Jessica Lincoln, Casey Robbins, Cole Franklin, Nathan de Boer
Dr. Samia Islam – ECON 432
City of Boise – Workforce Development
The purpose of this project is to examine occupations that are considered skilled labor in the city of Boise specifically those that are seeing higher than average annual wage growth. Analyzing these occupations will hopefully give us insight into the current demand within the Boise area and potential employment shortages. This information gives us more insight as to why, despite the rising wages, there is a shortage in skilled labor in the local area. Using estimated projections of occupational growth, rate of growth, and annual openings accounting for employment loss we are able to identify potential employment shortages in various occupations. We have identified the software and web development field as our main focus in our report. We have chosen this field because in the Boise area it is the occupation seeing the most demand. In addition to software and web developers, we have also observed a national growing wage among electricians, registered nurses, and civil engineers.
Occupations to Watch
- Electricians: Projected openings 220, The rate of positions filled 5.7%, Average annual openings 460.
- Registered Nurses: Projected openings 3,870, The rate of positions filled 29.4%, Average annual openings 1150.
- Civil Engineers: Projected openings 250, The rate of positions filled 11%, Average annual openings 200.
These occupations were selected due to their high annual openings and low rate of filling positions. Electricians and Civil Engineers were projected from 2016-2026 to have job openings within the 200 range but both occupations had average annual openings that exceeded growth during the time period. The higher average annual openings would suggest that the occupation would be experiencing many people reaching retirement or leaving for an occupational change. Having high average annual openings coupled with a low rate of filling positions would indicate the occupation is dealing with a small labor pool. Register Nurses was highlighted due to the massive increase in projected openings and average annual openings but small rate of filling positions. This could indicate Idaho needs to be more competitive in attracting and retaining employment.

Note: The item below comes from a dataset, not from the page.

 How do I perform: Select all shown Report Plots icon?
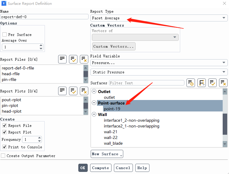pyautogui.click(x=73, y=91)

Data was collected from the Bureau of Labor Statistics and Projections Central. Given projected annual job opening for occupations and the predicted number employees leaving the occupation we were able to identify certain occupations that could see wage inflation. Projected openings is calculated by taking the difference from employment in 2016 and the projected employment in 2026. Projected employment is how fast employment is expected to increase/decrease in the projection period. Annual opening is the projected openings divided by the number of years included and includes the predicted number of employees that will leave the occupation for various reasons.
Software Developer National Quick Facts:
- Average employment age 41
- Total degrees in 2017: 41,793
- Median wage $100k (Average for Boise is 72,500)
- People in the workforce 2.06M
- Software developers in the workforce 2018 – 415,000
- Project to have 280 annual opening from 2016-2026
Fig. 1 Computer Science Occupations – National Wages
Our research about web and software development lead us to find that a computer science degree is required for web/software development. This particular degree has only been available since roughly 1999, as the computer software industry is fairly new. Since this is a particularly new degree and career, companies who are seeking an individual with 5-10 years of experience would have had to graduate anywhere from 2003 – 2015 at the latest. This in turn creates a fairly small labor pool when you look at a national scale. Idaho has other occupations that are projected to see decreases in the labor supply, which could result in those skilled positions seeing an increase in wages. In addition to web and software developers, electricians, registered nurses and civil engineers are also seeing wage growth. Although growth in these occupations differ and are primarily caused by retirement, change in occupation, & a small labor pool.